### DATA FOR THIS TASK ###
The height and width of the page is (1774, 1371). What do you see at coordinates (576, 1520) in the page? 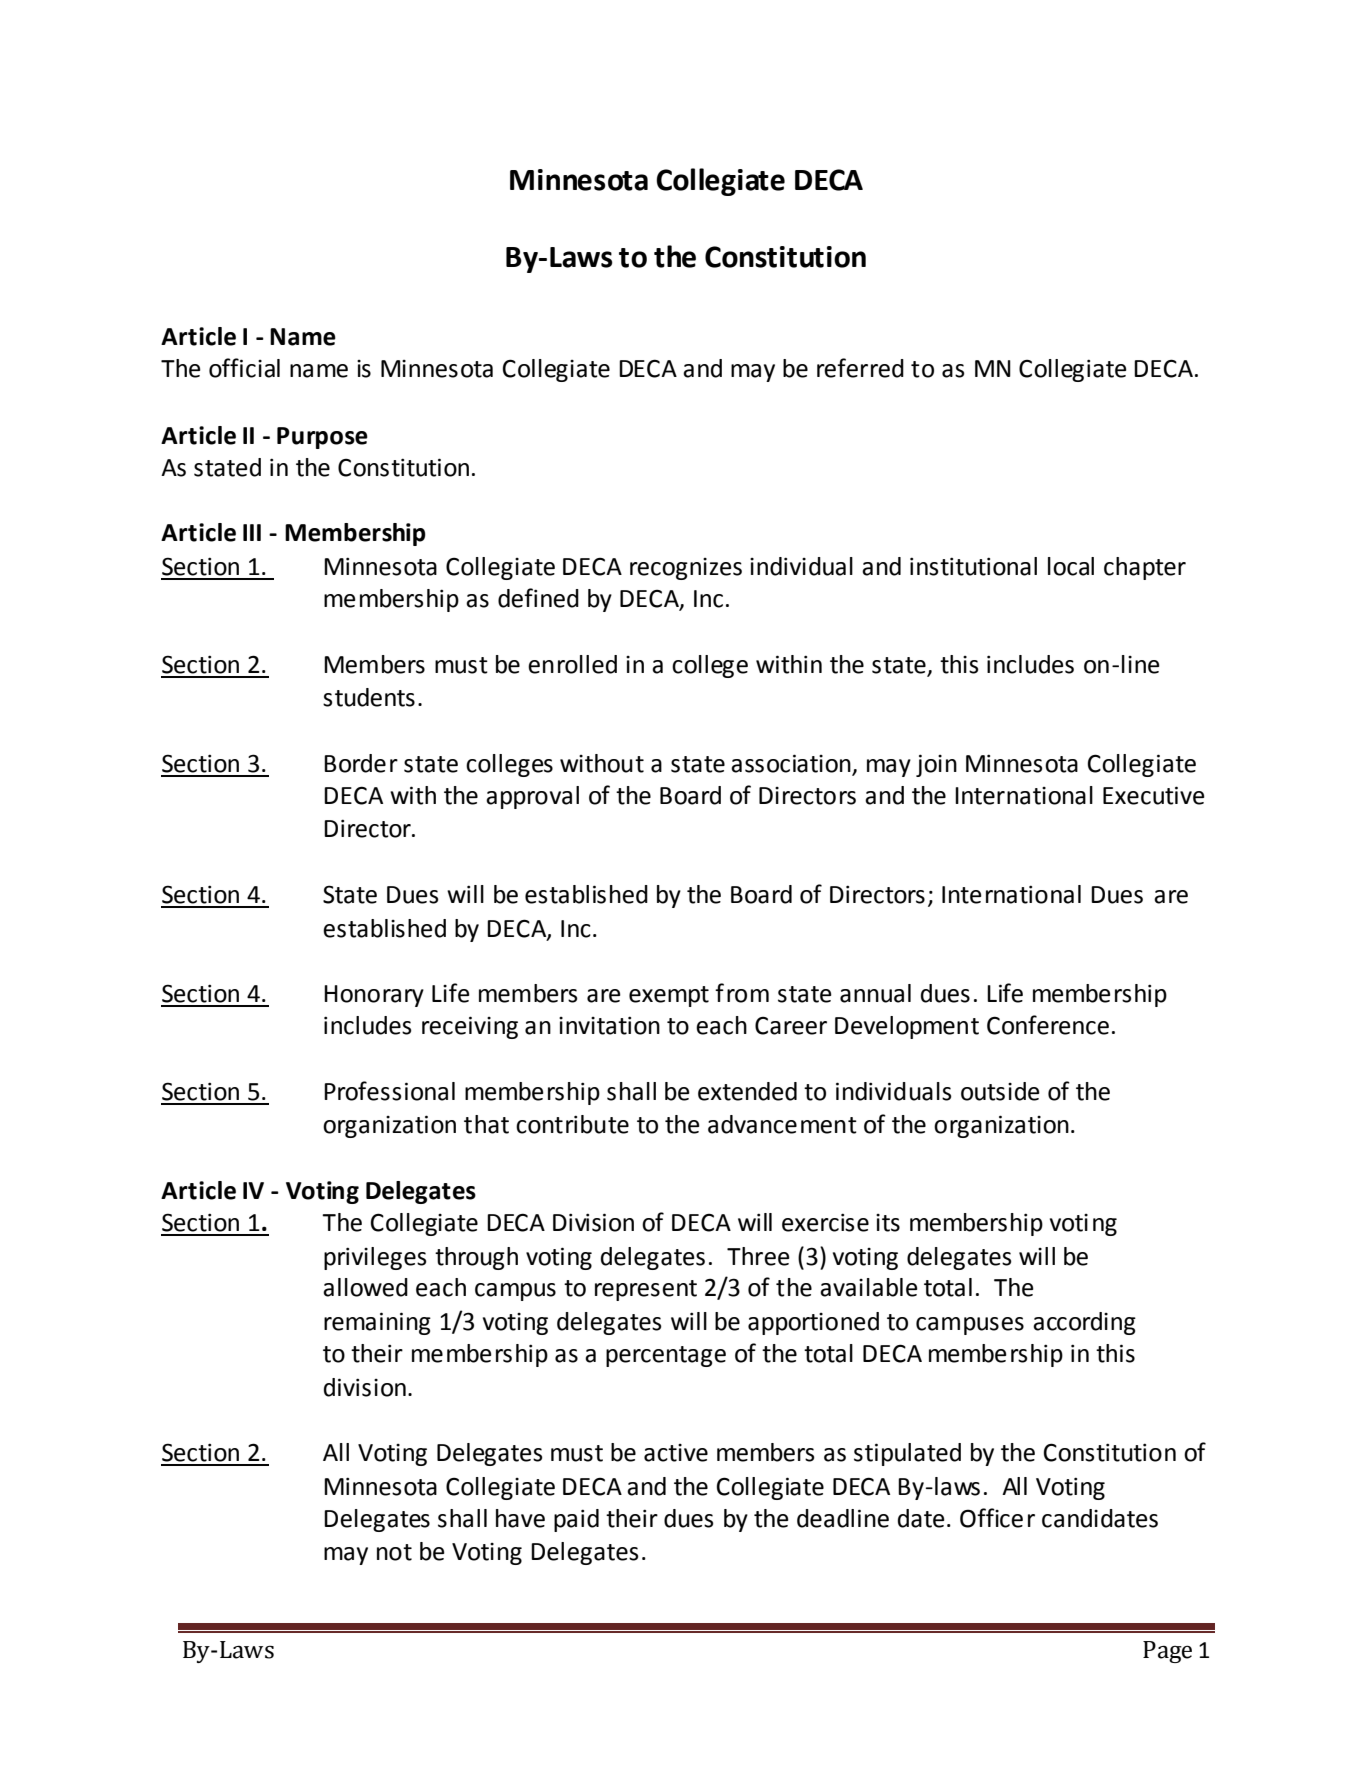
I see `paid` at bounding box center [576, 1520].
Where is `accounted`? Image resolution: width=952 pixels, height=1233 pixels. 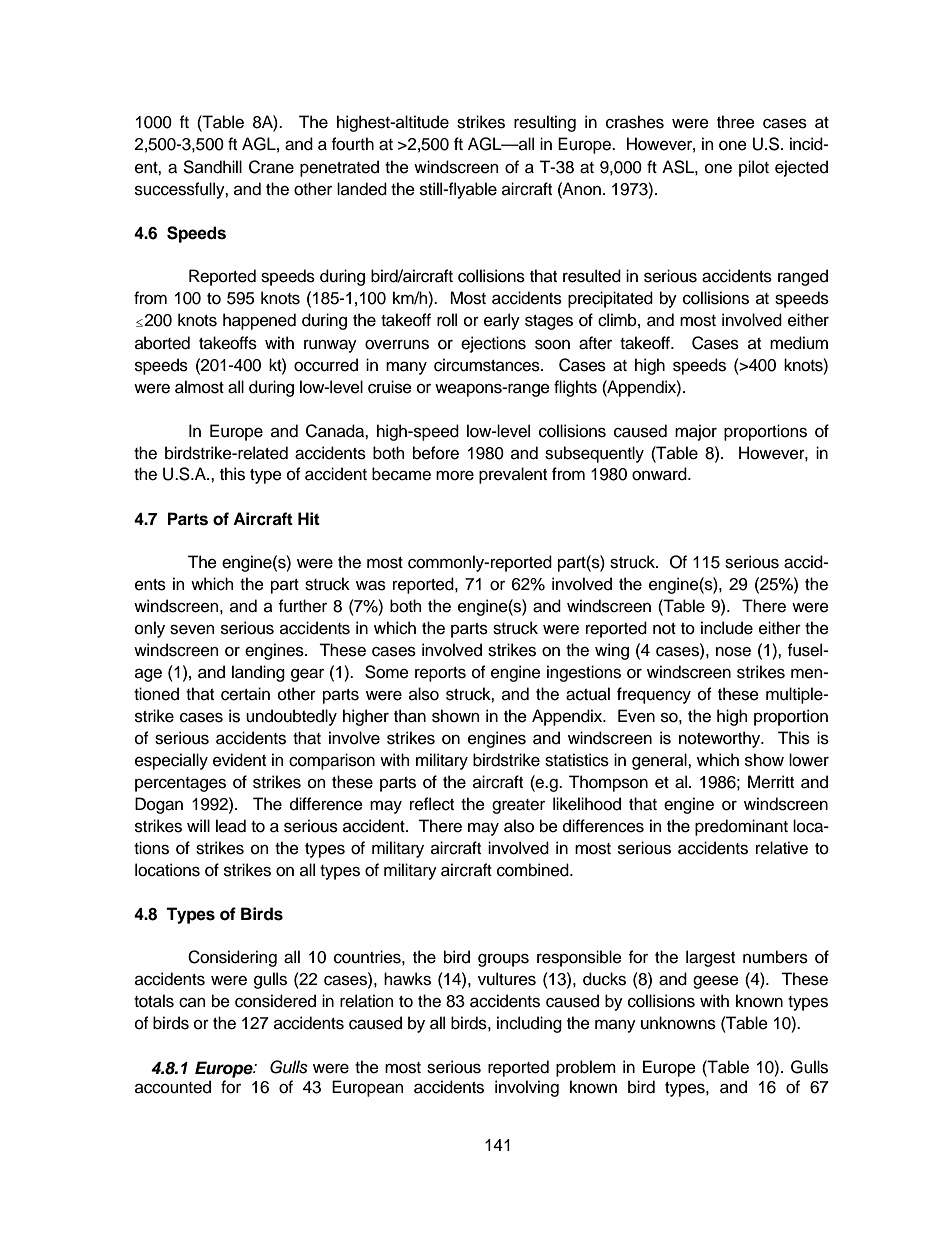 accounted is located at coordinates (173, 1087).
###
### DATA FOR THIS TASK ###
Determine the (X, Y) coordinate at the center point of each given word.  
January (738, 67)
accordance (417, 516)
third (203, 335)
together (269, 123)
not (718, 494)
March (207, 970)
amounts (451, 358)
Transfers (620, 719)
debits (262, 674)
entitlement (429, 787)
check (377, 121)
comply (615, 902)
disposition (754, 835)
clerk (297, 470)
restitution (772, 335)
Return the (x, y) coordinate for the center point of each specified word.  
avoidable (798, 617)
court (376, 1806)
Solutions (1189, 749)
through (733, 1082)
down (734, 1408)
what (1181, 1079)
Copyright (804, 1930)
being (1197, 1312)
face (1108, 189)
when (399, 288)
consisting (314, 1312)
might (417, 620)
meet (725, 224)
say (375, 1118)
###
> _WHAT IS REQUIRED_
Please quote everything in the records from the line containing "restitution (772, 335)" down to the line containing "meet (725, 224)", including both of those lines.

> _EXERCISE RESPONSE_
restitution (772, 335)
Return the (x, y) coordinate for the center point of each specified word.  
avoidable (798, 617)
court (376, 1806)
Solutions (1189, 749)
through (733, 1082)
down (734, 1408)
what (1181, 1079)
Copyright (804, 1930)
being (1197, 1312)
face (1108, 189)
when (399, 288)
consisting (314, 1312)
might (417, 620)
meet (725, 224)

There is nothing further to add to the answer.